* **Instructions to follow**
The answer should be the exact lines from the line containing "Given: Click the" through the last line of the material below, with no pictures.
==== Data under study ====
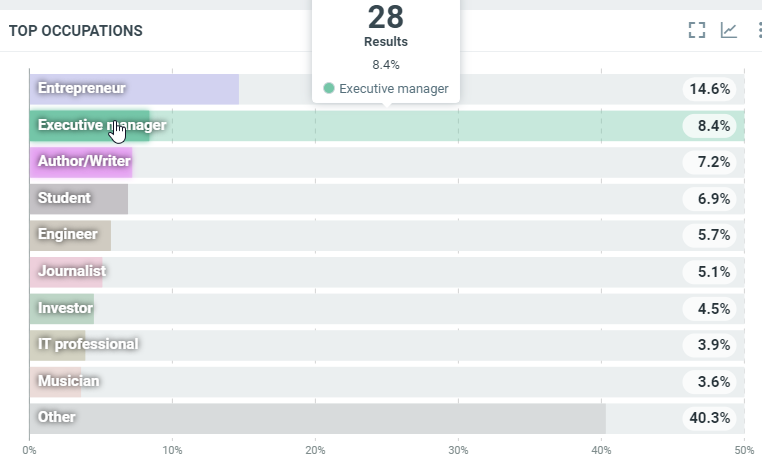The height and width of the screenshot is (464, 762).
Task: Select the Other category bar
Action: pyautogui.click(x=317, y=418)
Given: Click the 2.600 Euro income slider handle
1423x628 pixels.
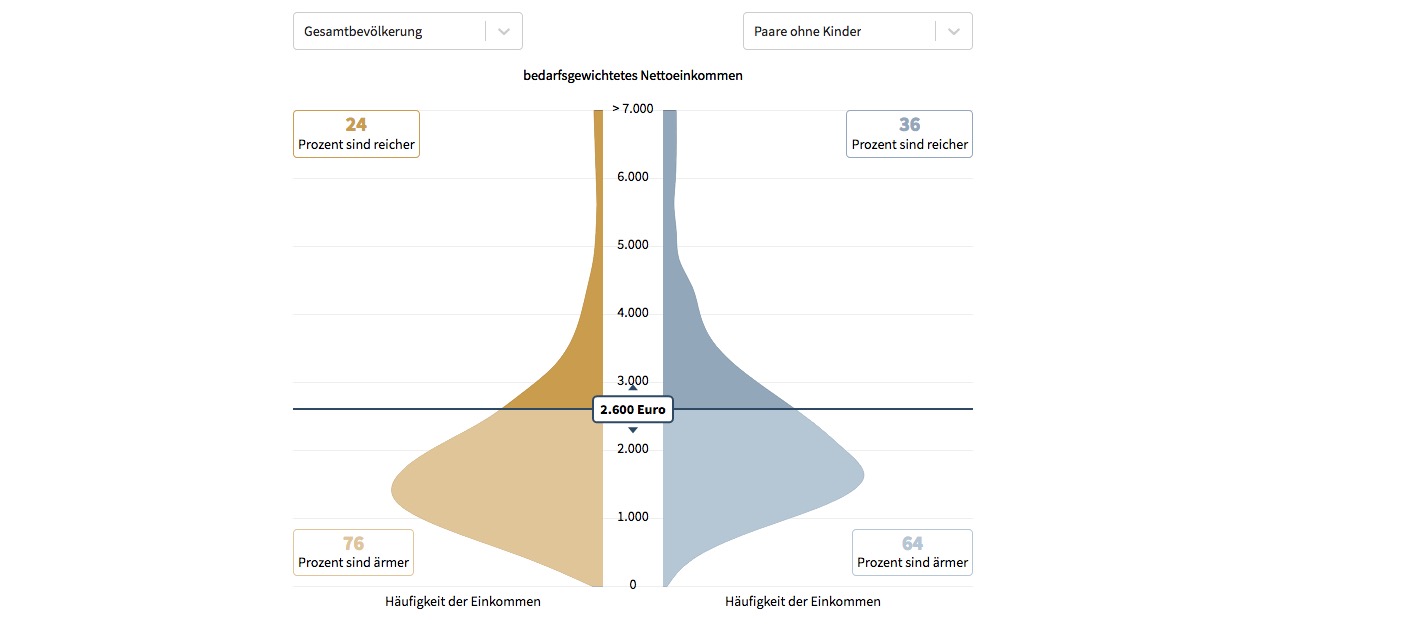Looking at the screenshot, I should click(x=633, y=409).
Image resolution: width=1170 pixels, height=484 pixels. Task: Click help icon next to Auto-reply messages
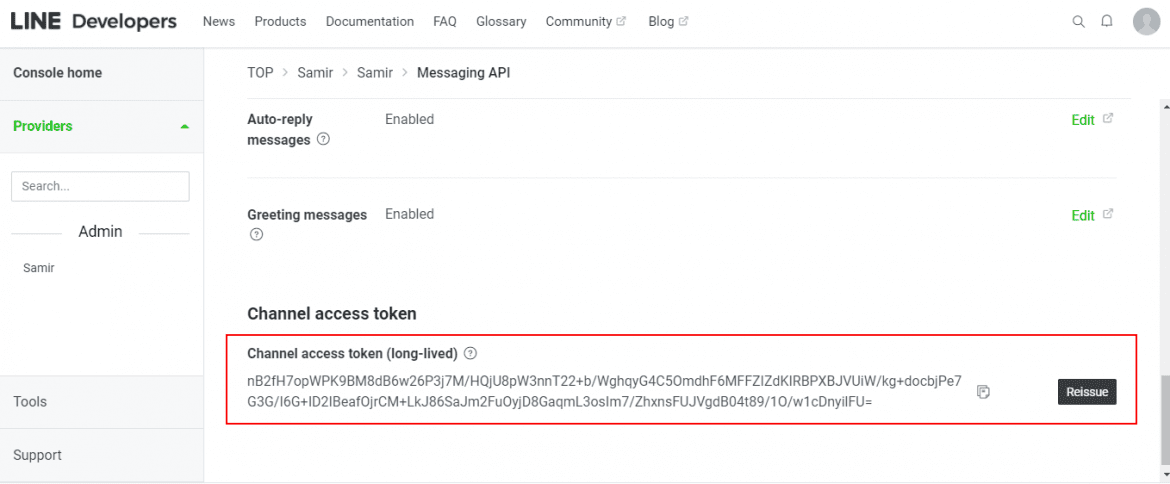323,140
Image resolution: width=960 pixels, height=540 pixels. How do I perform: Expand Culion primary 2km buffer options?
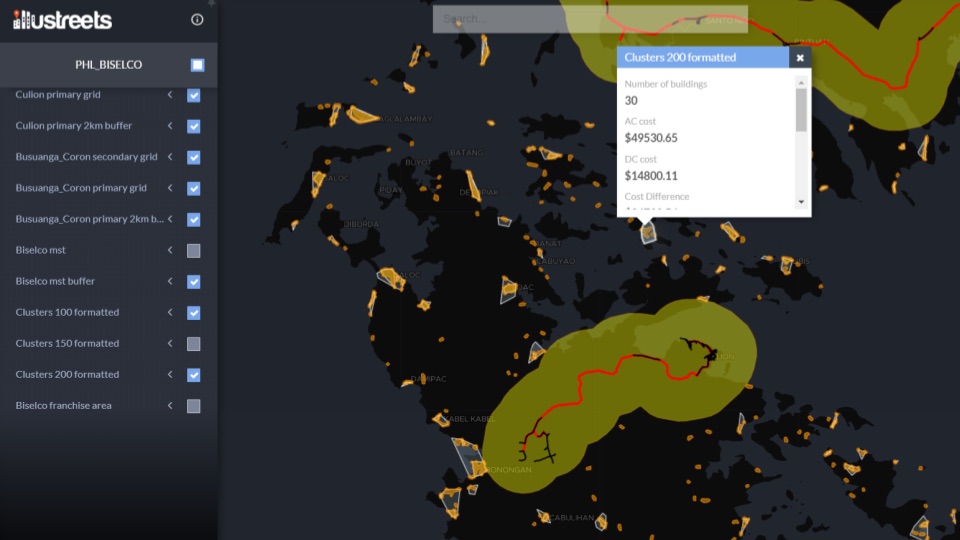[x=170, y=126]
====
* **Solution to this problem**
Given: Click the 2.600 Euro income slider handle
1423x628 pixels.
Looking at the screenshot, I should click(x=633, y=409).
Image resolution: width=1170 pixels, height=484 pixels. Task: Click help icon next to Auto-reply messages
323,140
Image resolution: width=960 pixels, height=540 pixels. How do I perform: Expand Culion primary 2km buffer options?
[x=170, y=126]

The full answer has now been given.